Former international rugby star Ollie Phillips is joining rugby veterans, Tim Stimpson and Pat Sanderson, in a squad which is bidding to set a new Guinness World Record: playing the world’s most northerly rugby match at the 1996 Magnetic North Pole.
Phillips, the former England 7s, Gloucester and Stade Francais winger is no stranger to big adventures. Since injury forced his retirement, he has completed the gruelling Clipper sailing race around the Atlantic in the Great Britain team.
Speaking about the Arctic Rugby Challenge 2015 outside the House of Lords, where he was being introduced to fellow challengers, Ollie Phillips said:
“This is going to be a really serious challenge. Not only am I going to be playing rugby at the top of the world in temperatures hovering around minus 40 degrees Centigrade, but I am trekking there across the Arctic ice, sleeping in a flimsy tent and spending most of my energy staying warm.”

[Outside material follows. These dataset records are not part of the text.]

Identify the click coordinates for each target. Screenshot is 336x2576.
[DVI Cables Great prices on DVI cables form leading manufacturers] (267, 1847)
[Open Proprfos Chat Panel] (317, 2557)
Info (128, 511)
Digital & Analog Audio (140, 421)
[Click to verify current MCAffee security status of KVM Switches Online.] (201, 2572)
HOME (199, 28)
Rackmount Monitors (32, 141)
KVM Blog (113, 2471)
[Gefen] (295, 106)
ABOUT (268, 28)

The Arctic Rugby Challenge is Wooden Spoon’s most extreme challenge to date and the squad will be aiming to set a new world record and raise around £500,000 for the projects supported by the charity. The Arctic Rugby Challenge is sponsored by LMAX Exchange and Quilter Cheviot are corporate partners.
The challenge itself begins in April next year when the team flies to Resolute Bay, one of the most northerly communities in Canada. Ollie Phillips and the rest of the squad will undergo their final Arctic training before embarking on a 100 mile trek across sea ice to the 1996 Magnetic North Pole, playing a full 7-a-side match in conditions which have never been experienced in any rugby match before.

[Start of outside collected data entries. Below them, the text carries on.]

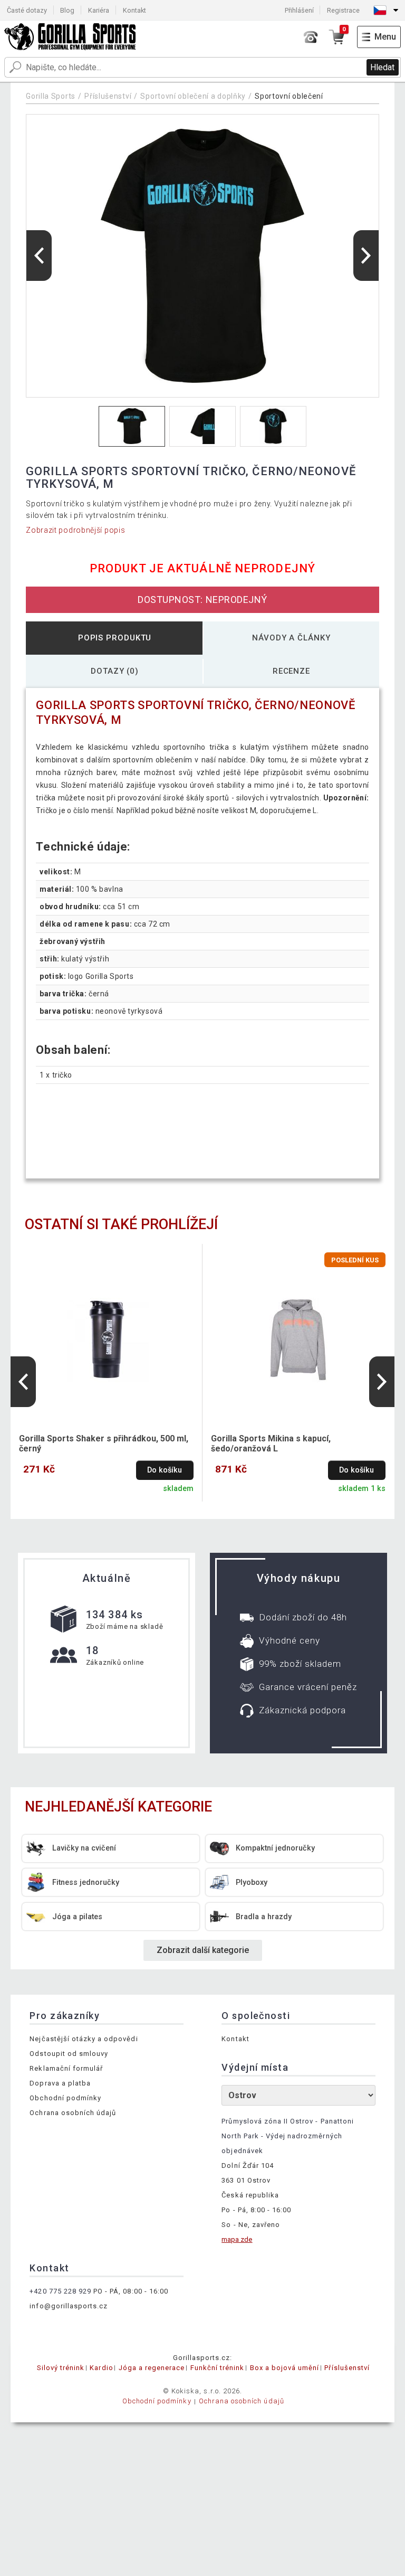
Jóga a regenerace (152, 2368)
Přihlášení (299, 10)
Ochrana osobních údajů (73, 2113)
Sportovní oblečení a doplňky (193, 96)
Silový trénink (61, 2368)
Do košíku (164, 1470)
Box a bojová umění (285, 2368)
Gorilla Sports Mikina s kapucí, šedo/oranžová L (271, 1443)
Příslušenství (107, 96)
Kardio (101, 2368)
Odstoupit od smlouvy (69, 2054)
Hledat (382, 67)
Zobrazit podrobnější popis (75, 530)
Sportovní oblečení (289, 96)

Ex-Lion Tim Stimpson, who will be captain of one of the teams, said: “We could look like the most unlikely of sportsmen, wearing our full polar kit underneath our rugby shirts. Trying to pass the ball in thick gloves will make the ball-handling pretty difficult. But it will be a piece of sporting history I would not want to miss.”

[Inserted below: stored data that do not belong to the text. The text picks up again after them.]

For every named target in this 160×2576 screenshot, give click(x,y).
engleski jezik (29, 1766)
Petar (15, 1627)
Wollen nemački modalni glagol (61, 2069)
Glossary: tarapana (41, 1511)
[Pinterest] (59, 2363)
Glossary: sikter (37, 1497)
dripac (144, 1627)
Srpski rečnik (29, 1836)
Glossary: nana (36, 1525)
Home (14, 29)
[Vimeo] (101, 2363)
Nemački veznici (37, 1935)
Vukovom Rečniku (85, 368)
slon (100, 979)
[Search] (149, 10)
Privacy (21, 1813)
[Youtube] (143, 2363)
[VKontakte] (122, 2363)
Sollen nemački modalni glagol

Speaking at a reception for Wooden Spoon in the House of Lords, Ollie Phillips said he hoped years of top flight rugby will be a good grounding for the challenge. “Getting to the Pole will need team work. Most of us know from our love of rugby how important that is for success. So at least we have something to draw on if the going gets tough.”
Wooden Spoon’s lead ambassador Phil Vickery was on hand to welcome Ollie and the other challengers to the House of Lords reception. He commented: “It is fantastic to see three former international rugby players committing to raise so much money for Wooden Spoon. This challenge is a terrific example of the spirit of rugby achieving great things for other people.”